Collected data entries:
***
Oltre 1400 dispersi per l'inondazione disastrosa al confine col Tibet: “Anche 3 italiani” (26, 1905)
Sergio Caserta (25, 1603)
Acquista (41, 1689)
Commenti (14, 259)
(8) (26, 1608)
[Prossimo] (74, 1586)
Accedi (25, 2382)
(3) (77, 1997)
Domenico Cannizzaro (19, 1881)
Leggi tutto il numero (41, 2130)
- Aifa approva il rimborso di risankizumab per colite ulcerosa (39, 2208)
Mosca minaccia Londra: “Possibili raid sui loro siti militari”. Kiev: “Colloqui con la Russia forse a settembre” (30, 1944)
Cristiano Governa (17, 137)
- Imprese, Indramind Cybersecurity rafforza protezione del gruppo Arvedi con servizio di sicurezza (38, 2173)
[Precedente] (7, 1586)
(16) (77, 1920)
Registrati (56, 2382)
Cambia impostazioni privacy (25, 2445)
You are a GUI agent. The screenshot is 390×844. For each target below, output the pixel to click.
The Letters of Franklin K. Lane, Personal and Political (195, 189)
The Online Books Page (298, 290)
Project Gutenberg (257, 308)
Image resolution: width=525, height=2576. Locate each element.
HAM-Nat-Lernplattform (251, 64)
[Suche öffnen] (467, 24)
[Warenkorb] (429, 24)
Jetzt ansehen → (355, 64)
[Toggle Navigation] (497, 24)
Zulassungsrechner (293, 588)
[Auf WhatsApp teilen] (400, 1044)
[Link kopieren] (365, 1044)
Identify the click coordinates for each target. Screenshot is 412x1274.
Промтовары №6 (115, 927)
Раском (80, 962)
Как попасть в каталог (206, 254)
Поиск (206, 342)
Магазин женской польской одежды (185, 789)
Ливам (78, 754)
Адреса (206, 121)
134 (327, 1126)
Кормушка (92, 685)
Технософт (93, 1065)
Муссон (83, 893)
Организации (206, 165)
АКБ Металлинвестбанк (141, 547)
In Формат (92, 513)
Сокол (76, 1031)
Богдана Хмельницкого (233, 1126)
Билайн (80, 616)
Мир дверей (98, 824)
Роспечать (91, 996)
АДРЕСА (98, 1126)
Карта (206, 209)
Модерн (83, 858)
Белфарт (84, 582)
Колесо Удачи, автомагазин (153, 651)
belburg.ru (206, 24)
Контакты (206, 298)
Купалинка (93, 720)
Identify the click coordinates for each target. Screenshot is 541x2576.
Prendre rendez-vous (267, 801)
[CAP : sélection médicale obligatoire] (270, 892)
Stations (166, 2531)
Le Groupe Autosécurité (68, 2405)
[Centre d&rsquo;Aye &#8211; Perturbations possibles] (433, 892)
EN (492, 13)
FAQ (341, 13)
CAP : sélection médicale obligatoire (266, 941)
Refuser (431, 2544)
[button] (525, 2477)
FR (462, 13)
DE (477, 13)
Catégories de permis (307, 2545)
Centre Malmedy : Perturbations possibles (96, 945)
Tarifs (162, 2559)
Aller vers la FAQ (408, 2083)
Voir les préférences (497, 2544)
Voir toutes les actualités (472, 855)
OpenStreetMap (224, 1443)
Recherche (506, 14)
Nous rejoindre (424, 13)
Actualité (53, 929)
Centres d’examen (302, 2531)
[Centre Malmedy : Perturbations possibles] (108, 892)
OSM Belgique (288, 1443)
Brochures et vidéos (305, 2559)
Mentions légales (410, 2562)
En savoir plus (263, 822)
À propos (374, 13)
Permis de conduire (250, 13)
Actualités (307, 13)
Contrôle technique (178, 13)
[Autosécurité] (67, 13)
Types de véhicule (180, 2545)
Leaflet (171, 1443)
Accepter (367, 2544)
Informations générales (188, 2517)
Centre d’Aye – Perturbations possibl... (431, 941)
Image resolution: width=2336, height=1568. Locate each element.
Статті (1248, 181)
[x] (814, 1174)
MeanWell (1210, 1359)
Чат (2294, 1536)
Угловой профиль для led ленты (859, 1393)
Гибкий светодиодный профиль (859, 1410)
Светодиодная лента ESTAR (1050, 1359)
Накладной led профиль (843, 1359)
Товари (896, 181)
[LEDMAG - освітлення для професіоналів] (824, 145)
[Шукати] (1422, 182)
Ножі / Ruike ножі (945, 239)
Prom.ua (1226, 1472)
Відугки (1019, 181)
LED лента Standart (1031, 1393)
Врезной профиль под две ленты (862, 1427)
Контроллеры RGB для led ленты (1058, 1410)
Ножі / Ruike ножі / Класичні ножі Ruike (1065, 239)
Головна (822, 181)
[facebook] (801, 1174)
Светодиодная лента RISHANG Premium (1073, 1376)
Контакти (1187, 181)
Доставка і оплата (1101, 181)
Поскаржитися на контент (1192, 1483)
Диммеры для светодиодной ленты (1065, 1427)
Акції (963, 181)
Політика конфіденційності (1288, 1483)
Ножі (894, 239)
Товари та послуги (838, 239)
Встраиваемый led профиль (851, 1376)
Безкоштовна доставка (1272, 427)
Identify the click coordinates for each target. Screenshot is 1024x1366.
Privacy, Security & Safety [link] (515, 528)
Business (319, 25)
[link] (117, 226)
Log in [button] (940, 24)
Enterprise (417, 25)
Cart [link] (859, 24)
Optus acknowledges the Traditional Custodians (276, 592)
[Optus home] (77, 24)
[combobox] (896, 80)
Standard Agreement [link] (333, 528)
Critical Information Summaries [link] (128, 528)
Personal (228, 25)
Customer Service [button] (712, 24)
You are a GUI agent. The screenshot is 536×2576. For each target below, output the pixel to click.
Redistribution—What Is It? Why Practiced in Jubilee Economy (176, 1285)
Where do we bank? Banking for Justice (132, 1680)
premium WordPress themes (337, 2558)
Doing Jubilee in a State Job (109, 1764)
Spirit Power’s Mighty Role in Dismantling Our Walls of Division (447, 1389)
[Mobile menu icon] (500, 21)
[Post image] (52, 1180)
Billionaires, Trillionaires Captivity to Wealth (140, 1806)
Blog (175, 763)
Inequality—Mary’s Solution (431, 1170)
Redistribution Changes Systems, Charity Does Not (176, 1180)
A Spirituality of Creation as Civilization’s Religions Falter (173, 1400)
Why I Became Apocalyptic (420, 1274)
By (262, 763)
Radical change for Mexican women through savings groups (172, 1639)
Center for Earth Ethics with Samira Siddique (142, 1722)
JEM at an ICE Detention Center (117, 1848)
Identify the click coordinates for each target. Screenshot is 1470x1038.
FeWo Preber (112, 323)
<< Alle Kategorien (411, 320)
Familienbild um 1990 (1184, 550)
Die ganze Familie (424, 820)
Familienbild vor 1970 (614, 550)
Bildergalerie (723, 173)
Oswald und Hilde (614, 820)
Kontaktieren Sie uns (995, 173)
***
### Exercise instructions
Go through the entries and restate each one exactly.

### Reply
Oltre 1400 dispersi per l'inondazione disastrosa al confine col Tibet: “Anche 3 italiani” (26, 1905)
Sergio Caserta (25, 1603)
Acquista (41, 1689)
Commenti (14, 259)
(8) (26, 1608)
[Prossimo] (74, 1586)
Accedi (25, 2382)
(3) (77, 1997)
Domenico Cannizzaro (19, 1881)
Leggi tutto il numero (41, 2130)
- Aifa approva il rimborso di risankizumab per colite ulcerosa (39, 2208)
Mosca minaccia Londra: “Possibili raid sui loro siti militari”. Kiev: “Colloqui con la Russia forse a settembre” (30, 1944)
Cristiano Governa (17, 137)
- Imprese, Indramind Cybersecurity rafforza protezione del gruppo Arvedi con servizio di sicurezza (38, 2173)
[Precedente] (7, 1586)
(16) (77, 1920)
Registrati (56, 2382)
Cambia impostazioni privacy (25, 2445)
You are a GUI agent. The screenshot is 390×844. For each target below, output the pixel to click.
The Letters of Franklin K. Lane, Personal and Political (195, 189)
The Online Books Page (298, 290)
Project Gutenberg (257, 308)
Image resolution: width=525, height=2576. Locate each element.
HAM-Nat-Lernplattform (251, 64)
[Suche öffnen] (467, 24)
[Warenkorb] (429, 24)
Jetzt ansehen → (355, 64)
[Toggle Navigation] (497, 24)
Zulassungsrechner (293, 588)
[Auf WhatsApp teilen] (400, 1044)
[Link kopieren] (365, 1044)
Identify the click coordinates for each target. Screenshot is 412x1274.
Промтовары №6 (115, 927)
Раском (80, 962)
Как попасть в каталог (206, 254)
Поиск (206, 342)
Магазин женской польской одежды (185, 789)
Ливам (78, 754)
Адреса (206, 121)
134 (327, 1126)
Кормушка (92, 685)
Технософт (93, 1065)
Муссон (83, 893)
Организации (206, 165)
АКБ Металлинвестбанк (141, 547)
In Формат (92, 513)
Сокол (76, 1031)
Богдана Хмельницкого (233, 1126)
Билайн (80, 616)
Мир дверей (98, 824)
Роспечать (91, 996)
АДРЕСА (98, 1126)
Карта (206, 209)
Модерн (83, 858)
Белфарт (84, 582)
Колесо Удачи, автомагазин (153, 651)
belburg.ru (206, 24)
Контакты (206, 298)
Купалинка (93, 720)
Identify the click coordinates for each target. Screenshot is 541x2576.
Prendre rendez-vous (267, 801)
[CAP : sélection médicale obligatoire] (270, 892)
Stations (166, 2531)
Le Groupe Autosécurité (68, 2405)
[Centre d&rsquo;Aye &#8211; Perturbations possibles] (433, 892)
EN (492, 13)
FAQ (341, 13)
CAP : sélection médicale obligatoire (266, 941)
Refuser (431, 2544)
[button] (525, 2477)
FR (462, 13)
DE (477, 13)
Catégories de permis (307, 2545)
Centre Malmedy : Perturbations possibles (96, 945)
Tarifs (162, 2559)
Aller vers la FAQ (408, 2083)
Voir les préférences (497, 2544)
Voir toutes les actualités (472, 855)
OpenStreetMap (224, 1443)
Recherche (506, 14)
Nous rejoindre (424, 13)
Actualité (53, 929)
Centres d’examen (302, 2531)
[Centre Malmedy : Perturbations possibles] (108, 892)
OSM Belgique (288, 1443)
Brochures et vidéos (305, 2559)
Mentions légales (410, 2562)
En savoir plus (263, 822)
À propos (374, 13)
Permis de conduire (250, 13)
Actualités (307, 13)
Contrôle technique (178, 13)
[Autosécurité] (67, 13)
Types de véhicule (180, 2545)
Leaflet (171, 1443)
Accepter (367, 2544)
Informations générales (188, 2517)
Centre d’Aye – Perturbations possibl... (431, 941)
Image resolution: width=2336, height=1568. Locate each element.
Статті (1248, 181)
[x] (814, 1174)
MeanWell (1210, 1359)
Чат (2294, 1536)
Угловой профиль для led ленты (859, 1393)
Гибкий светодиодный профиль (859, 1410)
Светодиодная лента ESTAR (1050, 1359)
Накладной led профиль (843, 1359)
Товари (896, 181)
[LEDMAG - освітлення для професіоналів] (824, 145)
[Шукати] (1422, 182)
Ножі / Ruike ножі (945, 239)
Prom.ua (1226, 1472)
Відугки (1019, 181)
LED лента Standart (1031, 1393)
Врезной профиль под две ленты (862, 1427)
Контроллеры RGB для led ленты (1058, 1410)
Ножі / Ruike ножі / Класичні ножі Ruike (1065, 239)
Головна (822, 181)
[facebook] (801, 1174)
Светодиодная лента RISHANG Premium (1073, 1376)
Контакти (1187, 181)
Доставка і оплата (1101, 181)
Поскаржитися на контент (1192, 1483)
Диммеры для светодиодной ленты (1065, 1427)
Акції (963, 181)
Політика конфіденційності (1288, 1483)
Ножі (894, 239)
Товари та послуги (838, 239)
Встраиваемый led профиль (851, 1376)
Безкоштовна доставка (1272, 427)
Identify the click coordinates for each target. Screenshot is 1024x1366.
Privacy, Security & Safety [link] (515, 528)
Business (319, 25)
[link] (117, 226)
Log in [button] (940, 24)
Enterprise (417, 25)
Cart [link] (859, 24)
Optus acknowledges the Traditional Custodians (276, 592)
[Optus home] (77, 24)
[combobox] (896, 80)
Standard Agreement [link] (333, 528)
Critical Information Summaries [link] (128, 528)
Personal (228, 25)
Customer Service [button] (712, 24)
You are a GUI agent. The screenshot is 536×2576. For each target below, output the pixel to click.
Redistribution—What Is It? Why Practiced in Jubilee Economy (176, 1285)
Where do we bank? Banking for Justice (132, 1680)
premium WordPress themes (337, 2558)
Doing Jubilee in a State Job (109, 1764)
Spirit Power’s Mighty Role in Dismantling Our Walls of Division (447, 1389)
[Mobile menu icon] (500, 21)
[Post image] (52, 1180)
Billionaires, Trillionaires Captivity to Wealth (140, 1806)
Blog (175, 763)
Inequality—Mary’s Solution (431, 1170)
Redistribution Changes Systems, Charity Does Not (176, 1180)
A Spirituality of Creation as Civilization’s Religions Falter (173, 1400)
Why I Became Apocalyptic (420, 1274)
By (262, 763)
Radical change for Mexican women through savings groups (172, 1639)
Center for Earth Ethics with Samira Siddique (142, 1722)
JEM at an ICE Detention Center (117, 1848)
Identify the click coordinates for each target. Screenshot is 1470x1038.
FeWo Preber (112, 323)
<< Alle Kategorien (411, 320)
Familienbild um 1990 (1184, 550)
Die ganze Familie (424, 820)
Familienbild vor 1970 (614, 550)
Bildergalerie (723, 173)
Oswald und Hilde (614, 820)
Kontaktieren Sie uns (995, 173)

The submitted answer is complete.